Buce Lawson reciting the truths of HTML5 When I saw this picture of Bruce Lawson taken in a very poetic pose at London’s Standards.Next meetup, I remembered a haiku contest my favorite record label Bloody Fist hosted during the 2000 Australian Summer Olympics. People were asked to write haiku about the Olympic Games, and I almost wet myself reading some of the entries.

The rules: a haikuis a form of Japanese poetry, consisting of 17 moras, in three metrical phrases of 5, 7, and 5 moras respectively.” I think it’s legitimate for the sake of simplicity to translate “moras” with “syllables.” A reference to a season or nature is a bonus.

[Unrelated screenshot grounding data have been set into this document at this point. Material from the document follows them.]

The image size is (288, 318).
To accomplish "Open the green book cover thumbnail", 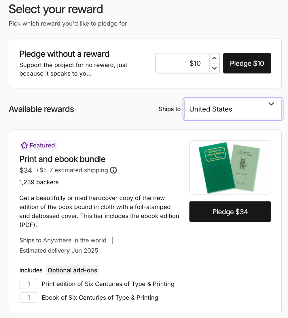I will (x=230, y=167).
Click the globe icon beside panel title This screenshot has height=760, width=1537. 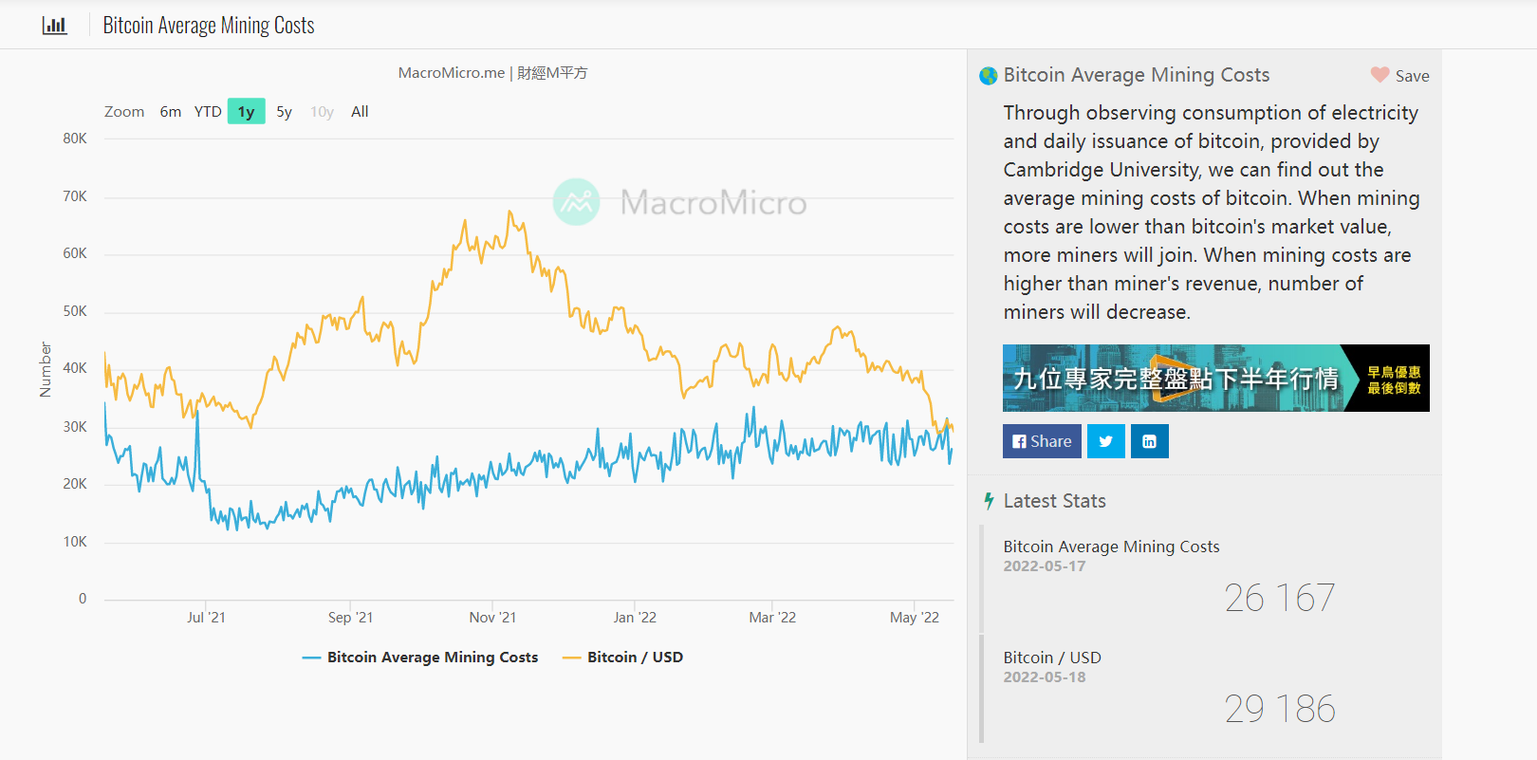click(988, 76)

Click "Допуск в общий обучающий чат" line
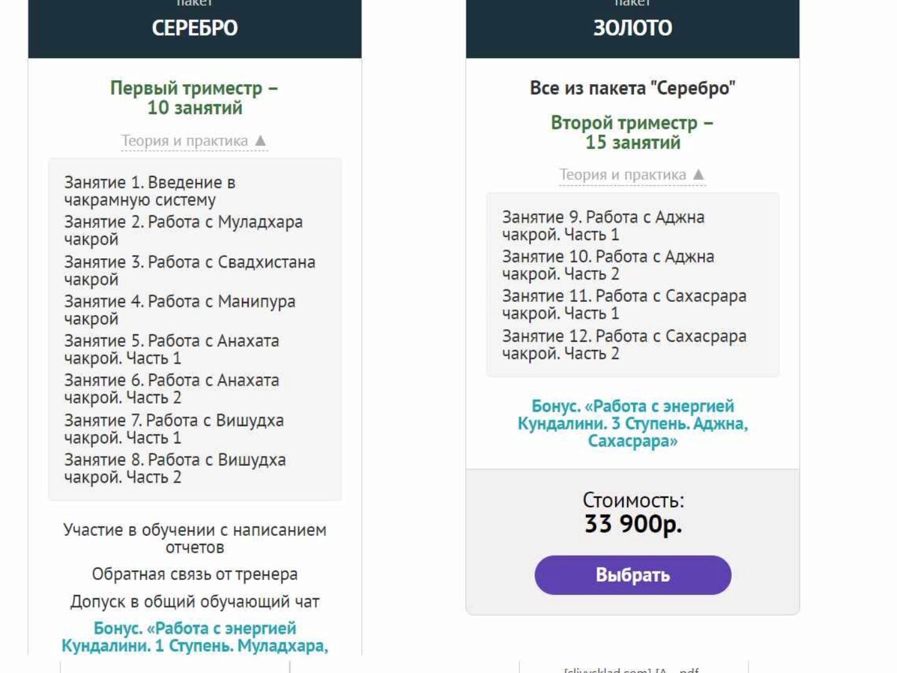tap(194, 602)
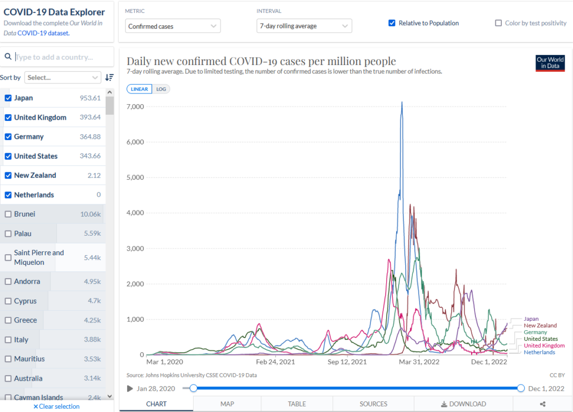This screenshot has height=412, width=573.
Task: Click the Our World in Data logo
Action: coord(549,63)

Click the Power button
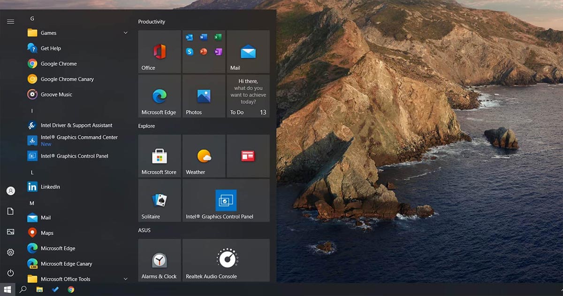point(10,273)
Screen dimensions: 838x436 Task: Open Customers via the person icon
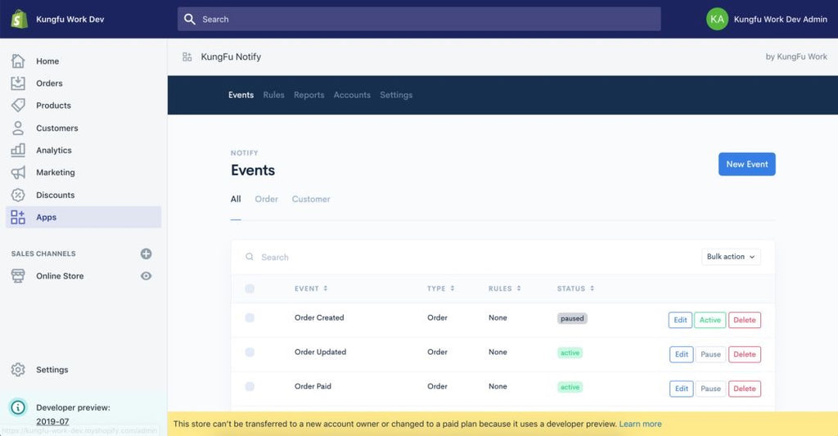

A crude example, my Japanese readers may forgive me:

Show us the studies /
says hixie, experts shout fail. /
It’s about people.

And another:

For assistive tech /
canvas is invisible /
like tears in the rain.

So here is my challenge: twitter a haiku about HTML 5 and tag it with #html5haiku. There aren’t any prizes yet apart from the innocent fun of participation, but perhaps somebody would like to donate something? :)

4 Responses to ‘HTML 5 Haiku Contest’

  1. Pete

    Martin,

    friends of ED and Apress would be delighted to offer some prizes. Let’s say a choice of any 3 books for the best Haiku, and 1 each for two runners up.

    I’ll let you worry about how to judge them ;-)

    Pete
    friends of ED | Apress

  2. Daniel

    I can donate a sumo banzuke (ranking list) for the November 2005 basho – the tournament at which Asashoryu became the first wrestler to win all 6 tournaments in a single calendar year. The banzuke is effectively a poster with a load of vertical Japanese writing, no pictures, on A2 textured paper.

    Nothing to do with web development I’m afraid, but how about offering it to the best HTML5 haiku that contains a Japanese word or references Japan in some way?

  3. Eileen Foster

    Just clicked over to see what the contest about & thought this up as I was here:

    A nuanced language, summary, long description, to “see” the screen.

  4. Christophe Strobbe

    For inspiration: WCAG 1.0 in haiku, by Sean Palmer.